A comprehensive system upgrade brings new sound reinforcement to Fremont Street Experience.

By Greg DeTogne June 14, 2016

An RCF line array flying at one of the performance stages at Fremont Street Experience in Las Vegas. (All photos by Paul Natkin)

Fremont Street is where it all really started in Las Vegas. As the site of many firsts for both the city and Nevada, consider that within an area of five fabled downtown blocks, the city’s first hotel was built (the Hotel Nevada in 1906), Nevada’s first gaming license was issued (to the Northern Club), and the town’s first high-rise took shape (the Fremont Hotel in 1956).

By 1992, however, Fremont Street was no longer leading the way, a fact underscored by Las Vegas’ casino market, 80 percent of which had moved onto The Strip. Downtown was becoming downtrodden, and as the centerpiece among ideas brought forth by a group of the street’s hotel and casino operators, the Fremont Street Experience was born to help revitalize the district.

Completed in 1995, the pedestrian mall and attraction built upon a show concept revolving around a barrel vault canopy rising some 90 feet high above street icons such as the Vegas Vic neon cowboy sign and an area known as Glitter Gulch.

Extending four blocks from the foot of The Plaza Hotel on Main Street to Fourth Street on its eastern edge, the canopy – or Viva Vision Light Show as it’s known officially – offers visitors an eyeful of imagery extending well beyond even this town’s exaggerated sense of mind-bending dazzle and flash.
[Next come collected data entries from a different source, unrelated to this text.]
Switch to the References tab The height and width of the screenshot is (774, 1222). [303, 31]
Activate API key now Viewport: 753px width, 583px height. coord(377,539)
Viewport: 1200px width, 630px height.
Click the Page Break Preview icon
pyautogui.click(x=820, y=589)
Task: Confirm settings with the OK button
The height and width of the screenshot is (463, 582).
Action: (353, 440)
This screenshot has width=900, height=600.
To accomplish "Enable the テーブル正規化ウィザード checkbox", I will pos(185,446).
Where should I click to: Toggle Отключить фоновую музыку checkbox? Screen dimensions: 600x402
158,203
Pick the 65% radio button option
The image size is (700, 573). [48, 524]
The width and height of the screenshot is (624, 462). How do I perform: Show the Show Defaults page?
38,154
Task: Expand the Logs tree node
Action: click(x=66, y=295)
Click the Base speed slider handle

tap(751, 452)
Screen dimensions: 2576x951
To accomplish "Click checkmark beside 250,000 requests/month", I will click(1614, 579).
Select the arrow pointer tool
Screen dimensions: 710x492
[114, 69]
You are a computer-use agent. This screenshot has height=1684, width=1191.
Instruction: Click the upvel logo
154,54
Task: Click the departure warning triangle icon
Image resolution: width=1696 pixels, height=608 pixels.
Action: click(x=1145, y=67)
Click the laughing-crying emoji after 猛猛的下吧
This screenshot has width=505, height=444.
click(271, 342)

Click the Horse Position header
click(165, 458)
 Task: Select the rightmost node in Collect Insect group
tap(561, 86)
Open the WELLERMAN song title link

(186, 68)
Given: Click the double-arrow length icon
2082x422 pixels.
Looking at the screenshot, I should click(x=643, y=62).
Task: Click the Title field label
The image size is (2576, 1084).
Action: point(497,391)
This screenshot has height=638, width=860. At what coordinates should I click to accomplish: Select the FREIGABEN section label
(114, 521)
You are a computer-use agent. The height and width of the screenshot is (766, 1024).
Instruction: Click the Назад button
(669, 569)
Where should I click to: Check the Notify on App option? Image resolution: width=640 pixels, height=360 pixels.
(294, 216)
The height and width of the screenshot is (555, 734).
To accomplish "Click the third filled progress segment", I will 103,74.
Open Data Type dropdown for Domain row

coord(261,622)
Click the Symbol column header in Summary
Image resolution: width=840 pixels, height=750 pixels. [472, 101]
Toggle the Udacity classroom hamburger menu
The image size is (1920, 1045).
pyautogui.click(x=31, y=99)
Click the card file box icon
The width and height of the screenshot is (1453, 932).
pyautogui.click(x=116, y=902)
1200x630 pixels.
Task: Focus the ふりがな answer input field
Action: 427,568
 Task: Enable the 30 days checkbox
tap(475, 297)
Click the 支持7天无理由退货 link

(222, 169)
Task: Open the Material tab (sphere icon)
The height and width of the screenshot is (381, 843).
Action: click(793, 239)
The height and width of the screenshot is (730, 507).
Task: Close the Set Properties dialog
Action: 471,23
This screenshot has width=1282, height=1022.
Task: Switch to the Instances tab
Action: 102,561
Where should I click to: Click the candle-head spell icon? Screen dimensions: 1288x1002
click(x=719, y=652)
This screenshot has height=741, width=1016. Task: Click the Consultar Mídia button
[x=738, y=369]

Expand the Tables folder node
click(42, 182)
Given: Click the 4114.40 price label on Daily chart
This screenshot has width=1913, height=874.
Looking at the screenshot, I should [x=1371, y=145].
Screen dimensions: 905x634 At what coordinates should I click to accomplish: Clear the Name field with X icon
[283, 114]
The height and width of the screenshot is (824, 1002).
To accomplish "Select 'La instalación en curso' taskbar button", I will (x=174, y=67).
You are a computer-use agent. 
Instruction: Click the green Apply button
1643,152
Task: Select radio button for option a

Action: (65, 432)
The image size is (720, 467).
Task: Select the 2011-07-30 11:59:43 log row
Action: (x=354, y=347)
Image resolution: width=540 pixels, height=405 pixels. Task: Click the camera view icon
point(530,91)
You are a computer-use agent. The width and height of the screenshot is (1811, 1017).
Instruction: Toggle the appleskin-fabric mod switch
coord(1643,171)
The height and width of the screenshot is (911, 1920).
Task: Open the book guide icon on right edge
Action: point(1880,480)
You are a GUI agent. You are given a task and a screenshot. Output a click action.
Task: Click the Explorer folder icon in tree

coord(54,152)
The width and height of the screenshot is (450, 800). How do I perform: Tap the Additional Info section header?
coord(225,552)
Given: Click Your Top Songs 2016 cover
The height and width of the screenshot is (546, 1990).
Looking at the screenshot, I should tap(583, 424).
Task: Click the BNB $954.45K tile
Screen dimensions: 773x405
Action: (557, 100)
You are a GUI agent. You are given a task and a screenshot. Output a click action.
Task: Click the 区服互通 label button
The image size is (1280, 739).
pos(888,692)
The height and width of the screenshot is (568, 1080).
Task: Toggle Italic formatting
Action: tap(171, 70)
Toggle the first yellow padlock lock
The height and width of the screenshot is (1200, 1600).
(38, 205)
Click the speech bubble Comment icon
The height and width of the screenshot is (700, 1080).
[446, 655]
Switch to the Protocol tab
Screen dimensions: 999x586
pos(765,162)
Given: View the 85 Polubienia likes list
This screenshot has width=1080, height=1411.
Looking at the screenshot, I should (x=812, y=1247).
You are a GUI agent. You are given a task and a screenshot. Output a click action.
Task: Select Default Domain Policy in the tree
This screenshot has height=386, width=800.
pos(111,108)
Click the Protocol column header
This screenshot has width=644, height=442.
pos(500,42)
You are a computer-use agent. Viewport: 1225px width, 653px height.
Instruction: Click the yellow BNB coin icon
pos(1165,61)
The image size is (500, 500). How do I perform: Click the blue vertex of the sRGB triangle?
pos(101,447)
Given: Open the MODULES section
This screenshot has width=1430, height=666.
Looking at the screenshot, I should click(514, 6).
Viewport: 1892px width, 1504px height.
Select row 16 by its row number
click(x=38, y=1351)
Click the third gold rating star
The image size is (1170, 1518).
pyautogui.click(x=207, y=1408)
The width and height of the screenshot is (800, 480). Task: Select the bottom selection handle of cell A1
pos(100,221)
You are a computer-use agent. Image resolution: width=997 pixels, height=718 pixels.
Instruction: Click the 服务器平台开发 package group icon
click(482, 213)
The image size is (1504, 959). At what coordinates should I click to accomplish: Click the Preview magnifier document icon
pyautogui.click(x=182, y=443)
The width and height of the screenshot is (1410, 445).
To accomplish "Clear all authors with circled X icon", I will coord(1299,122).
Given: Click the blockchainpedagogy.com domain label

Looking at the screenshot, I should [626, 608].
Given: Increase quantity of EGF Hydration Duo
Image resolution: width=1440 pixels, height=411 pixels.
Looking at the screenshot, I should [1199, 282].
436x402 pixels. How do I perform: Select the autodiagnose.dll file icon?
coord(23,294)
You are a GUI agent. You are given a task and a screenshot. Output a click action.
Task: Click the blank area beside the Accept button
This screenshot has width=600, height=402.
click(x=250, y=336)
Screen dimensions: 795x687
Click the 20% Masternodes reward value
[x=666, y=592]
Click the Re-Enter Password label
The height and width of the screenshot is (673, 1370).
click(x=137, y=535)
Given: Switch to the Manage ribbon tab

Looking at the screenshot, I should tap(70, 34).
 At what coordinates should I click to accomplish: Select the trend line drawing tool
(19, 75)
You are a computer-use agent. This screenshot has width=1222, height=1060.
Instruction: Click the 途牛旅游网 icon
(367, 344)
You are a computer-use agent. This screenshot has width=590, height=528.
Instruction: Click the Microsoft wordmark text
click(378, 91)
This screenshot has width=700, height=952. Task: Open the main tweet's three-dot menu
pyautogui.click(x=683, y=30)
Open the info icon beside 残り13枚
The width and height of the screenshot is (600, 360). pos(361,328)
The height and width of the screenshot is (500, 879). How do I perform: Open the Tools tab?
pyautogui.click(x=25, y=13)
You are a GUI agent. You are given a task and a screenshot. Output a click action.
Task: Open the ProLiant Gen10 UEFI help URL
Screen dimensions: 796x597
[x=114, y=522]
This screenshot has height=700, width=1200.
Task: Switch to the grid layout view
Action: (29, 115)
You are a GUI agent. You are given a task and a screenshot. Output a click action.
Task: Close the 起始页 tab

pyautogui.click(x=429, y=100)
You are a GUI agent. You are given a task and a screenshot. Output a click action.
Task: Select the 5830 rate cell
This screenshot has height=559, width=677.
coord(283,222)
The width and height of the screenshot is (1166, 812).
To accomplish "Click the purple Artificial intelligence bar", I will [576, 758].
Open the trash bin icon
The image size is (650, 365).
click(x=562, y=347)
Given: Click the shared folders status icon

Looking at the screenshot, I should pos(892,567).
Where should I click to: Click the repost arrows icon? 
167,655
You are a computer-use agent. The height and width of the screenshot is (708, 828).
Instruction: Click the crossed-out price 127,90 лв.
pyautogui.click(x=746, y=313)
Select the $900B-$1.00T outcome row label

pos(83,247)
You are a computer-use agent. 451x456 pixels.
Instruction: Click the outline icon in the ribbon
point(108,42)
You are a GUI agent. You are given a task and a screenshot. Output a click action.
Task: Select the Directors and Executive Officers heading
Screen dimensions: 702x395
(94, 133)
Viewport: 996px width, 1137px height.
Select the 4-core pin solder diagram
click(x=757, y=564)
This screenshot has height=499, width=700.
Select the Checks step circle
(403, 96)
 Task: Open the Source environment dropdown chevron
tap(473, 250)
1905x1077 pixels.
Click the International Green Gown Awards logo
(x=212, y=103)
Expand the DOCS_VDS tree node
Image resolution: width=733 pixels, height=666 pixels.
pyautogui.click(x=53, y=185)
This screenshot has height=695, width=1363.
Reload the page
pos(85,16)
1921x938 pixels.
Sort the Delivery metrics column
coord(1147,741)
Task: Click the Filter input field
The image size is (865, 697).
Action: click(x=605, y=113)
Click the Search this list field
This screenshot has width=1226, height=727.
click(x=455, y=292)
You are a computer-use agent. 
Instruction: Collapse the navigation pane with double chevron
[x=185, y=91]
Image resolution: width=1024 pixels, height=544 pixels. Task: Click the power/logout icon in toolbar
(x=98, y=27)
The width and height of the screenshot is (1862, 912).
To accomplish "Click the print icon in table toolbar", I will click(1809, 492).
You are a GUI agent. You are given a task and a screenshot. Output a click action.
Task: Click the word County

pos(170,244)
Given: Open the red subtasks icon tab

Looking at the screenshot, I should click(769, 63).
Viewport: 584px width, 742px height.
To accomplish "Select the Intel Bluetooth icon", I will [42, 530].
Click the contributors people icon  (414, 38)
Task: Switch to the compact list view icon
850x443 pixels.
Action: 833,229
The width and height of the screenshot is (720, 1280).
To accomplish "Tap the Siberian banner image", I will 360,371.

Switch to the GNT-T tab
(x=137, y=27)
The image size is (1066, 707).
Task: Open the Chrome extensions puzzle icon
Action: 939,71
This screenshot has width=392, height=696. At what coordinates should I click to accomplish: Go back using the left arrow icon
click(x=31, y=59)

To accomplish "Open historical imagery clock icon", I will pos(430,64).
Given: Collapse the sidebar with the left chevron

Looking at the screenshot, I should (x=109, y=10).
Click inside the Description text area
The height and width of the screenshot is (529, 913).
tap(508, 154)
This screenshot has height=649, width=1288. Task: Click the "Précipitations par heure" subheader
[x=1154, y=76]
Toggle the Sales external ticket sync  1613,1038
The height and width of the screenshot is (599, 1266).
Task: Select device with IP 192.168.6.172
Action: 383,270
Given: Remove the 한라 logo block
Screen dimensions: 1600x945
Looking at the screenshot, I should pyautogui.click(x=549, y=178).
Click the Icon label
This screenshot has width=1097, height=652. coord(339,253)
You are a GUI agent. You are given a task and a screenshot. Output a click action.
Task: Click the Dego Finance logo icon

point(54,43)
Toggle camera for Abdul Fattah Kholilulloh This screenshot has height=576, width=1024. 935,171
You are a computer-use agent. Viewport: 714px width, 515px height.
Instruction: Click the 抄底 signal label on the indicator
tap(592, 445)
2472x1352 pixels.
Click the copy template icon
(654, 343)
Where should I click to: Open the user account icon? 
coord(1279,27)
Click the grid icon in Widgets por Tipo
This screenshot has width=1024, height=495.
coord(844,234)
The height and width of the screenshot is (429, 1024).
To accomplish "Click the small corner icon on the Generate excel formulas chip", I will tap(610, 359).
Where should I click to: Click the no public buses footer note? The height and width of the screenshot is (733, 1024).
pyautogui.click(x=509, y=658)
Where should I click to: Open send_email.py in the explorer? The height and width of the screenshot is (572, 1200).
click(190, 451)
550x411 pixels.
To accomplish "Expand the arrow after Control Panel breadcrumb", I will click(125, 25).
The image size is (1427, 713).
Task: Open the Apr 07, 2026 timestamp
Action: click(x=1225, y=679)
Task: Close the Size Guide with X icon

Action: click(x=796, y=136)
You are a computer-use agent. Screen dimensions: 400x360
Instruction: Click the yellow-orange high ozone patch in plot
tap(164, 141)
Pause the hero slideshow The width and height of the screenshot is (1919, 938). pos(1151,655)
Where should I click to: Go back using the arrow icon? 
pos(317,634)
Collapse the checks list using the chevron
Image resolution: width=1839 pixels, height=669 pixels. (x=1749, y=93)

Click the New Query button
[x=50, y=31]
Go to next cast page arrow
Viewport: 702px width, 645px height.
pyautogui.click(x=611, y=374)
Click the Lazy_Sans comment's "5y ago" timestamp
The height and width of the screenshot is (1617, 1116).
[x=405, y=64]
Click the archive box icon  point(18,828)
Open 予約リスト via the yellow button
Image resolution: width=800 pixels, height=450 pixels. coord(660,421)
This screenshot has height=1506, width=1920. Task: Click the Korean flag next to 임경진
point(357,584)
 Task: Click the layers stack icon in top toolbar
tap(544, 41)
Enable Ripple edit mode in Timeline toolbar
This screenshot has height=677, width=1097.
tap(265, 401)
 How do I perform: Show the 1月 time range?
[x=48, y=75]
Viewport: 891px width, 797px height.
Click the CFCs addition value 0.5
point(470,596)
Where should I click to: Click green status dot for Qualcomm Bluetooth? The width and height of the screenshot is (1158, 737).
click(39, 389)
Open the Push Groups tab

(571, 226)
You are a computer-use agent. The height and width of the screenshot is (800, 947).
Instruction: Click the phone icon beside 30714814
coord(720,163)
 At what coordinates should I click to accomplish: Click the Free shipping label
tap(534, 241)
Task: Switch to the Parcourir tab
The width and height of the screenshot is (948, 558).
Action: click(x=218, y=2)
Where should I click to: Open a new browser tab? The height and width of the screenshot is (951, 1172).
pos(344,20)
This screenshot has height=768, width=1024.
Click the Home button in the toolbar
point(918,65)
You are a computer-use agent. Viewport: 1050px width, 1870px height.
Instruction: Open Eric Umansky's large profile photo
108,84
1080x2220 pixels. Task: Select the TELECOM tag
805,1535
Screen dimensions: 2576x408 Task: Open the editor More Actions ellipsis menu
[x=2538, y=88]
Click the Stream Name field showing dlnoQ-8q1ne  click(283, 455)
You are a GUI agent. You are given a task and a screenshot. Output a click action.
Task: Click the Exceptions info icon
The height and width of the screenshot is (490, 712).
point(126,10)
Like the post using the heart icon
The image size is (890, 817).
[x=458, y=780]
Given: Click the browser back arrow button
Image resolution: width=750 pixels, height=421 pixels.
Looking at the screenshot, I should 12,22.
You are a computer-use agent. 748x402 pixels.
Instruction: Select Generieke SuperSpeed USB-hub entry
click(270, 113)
With each light show running about six minutes, typically from dusk to midnight depending upon the season, the canopy now draws upon 12.5 million energy-efficient LED lamps for illumination.

Street Lined With Sound
Equally impressive in its own right, audio accompanying the show is concert quality, and just like everything else in Vegas, has constantly changed and reinvented itself with an eye on making steady improvements over the years. With permanent stages now numbering three in total, added beginning in the early 2000s to eliminate the need to bring in temporary staging for special events, the mall sound system was first upgraded in 2001 and is now undergoing another complete renovation.

Looking down (and up) at Fremont Street, where sound to accompany the overhead video program is provided by groups of RCF HDL 20-A arrays.

When it’s finished in September, a total of 50 new clusters will line the street from above, providing sound with the aid of HDL 20-A full-range cabinets from RCF USA, along with the company’s SUB 8005-AS subwoofers. The stages will get a sonic redux as well, once again using an assortment of line array, subwoofer, and monitoring technologies supplied by RCF.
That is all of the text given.